According to Fifth Third, the deal will make the company the second largest banking franchise, based on deposits, in the Midwestern states where both partners do business. Fifth Third will exchange, on a tax-free basis, 0.74 shares of its common stock for each share of Old Kent common stock. Based on Fifth Third's November 17, 2000, closing price of $48.06, the transaction is valued at approximately $4.9 billion.

The merger is expected to be approximately 11 percent accretive to Fifth Third's 2001 earnings per share. In addition, the transaction will significantly exceed Fifth Third's internal rate of return goals. Management of the combined company expects to achieve cost savings of 20 percent of Old Kent's total operating expenses, with these savings being phased in 25 percent in 2001, 75 percent in 2002 and 100 percent by 2003. Fifth Third expects to incur merger-related charges of approximately $235 million after tax. The transaction is scheduled for completion in the second quarter of 2001 and accounted for as a pooling of interests.

Following the merger, Fifth Third will establish Fifth Third Bank Michigan with three main banks in Grand Rapids, Detroit and Traverse City.

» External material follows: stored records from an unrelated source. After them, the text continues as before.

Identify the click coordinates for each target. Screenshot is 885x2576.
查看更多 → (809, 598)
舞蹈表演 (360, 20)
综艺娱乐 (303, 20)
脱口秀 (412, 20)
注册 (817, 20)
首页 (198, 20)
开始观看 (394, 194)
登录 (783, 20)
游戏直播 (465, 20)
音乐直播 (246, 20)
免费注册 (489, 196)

David J. Wagner will serve as chairman and CEO of Fifth Third Bank Michigan and remain in Grand Rapids. He will become one of three new directors added to Fifth Third Bancorp's board of directors as a result of the merger.

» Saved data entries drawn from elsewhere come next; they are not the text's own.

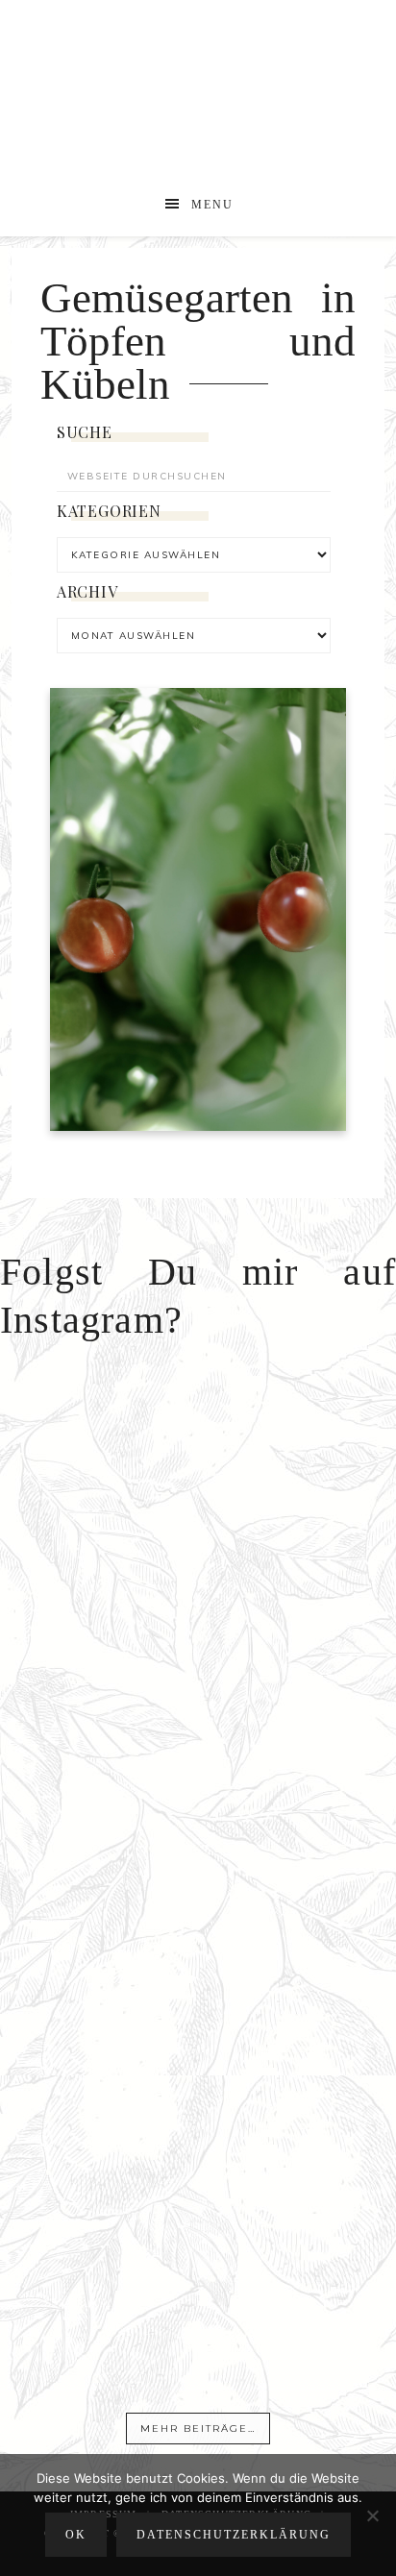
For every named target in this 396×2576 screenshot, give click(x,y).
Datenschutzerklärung (233, 2534)
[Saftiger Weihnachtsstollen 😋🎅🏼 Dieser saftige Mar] (198, 1644)
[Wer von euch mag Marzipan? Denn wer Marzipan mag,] (198, 1830)
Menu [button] (212, 204)
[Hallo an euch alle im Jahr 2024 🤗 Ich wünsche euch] (198, 1459)
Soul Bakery (198, 94)
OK (76, 2534)
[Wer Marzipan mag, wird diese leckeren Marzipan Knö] (198, 2384)
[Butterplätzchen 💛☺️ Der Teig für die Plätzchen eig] (198, 2200)
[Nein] (372, 2515)
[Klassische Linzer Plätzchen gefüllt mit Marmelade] (198, 2014)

Kevin T. Kabat of Old Kent will be president of Fifth Third Bank in Grand Rapids. Bradlee F. Stamper, currently Fifth Third president and CEO in Northern Indiana, will lead Fifth Third Bank Chicago; and Robert H. Warrington will serve as president of the Fifth Third Mortgage Company.

Completion of the merger is subject to normal regulatory approvals and approval of Fifth Third and Old Kent shareholders. Old Kent has granted Fifth Third an option to purchase 19.9 percent of its common shares under certain circumstances.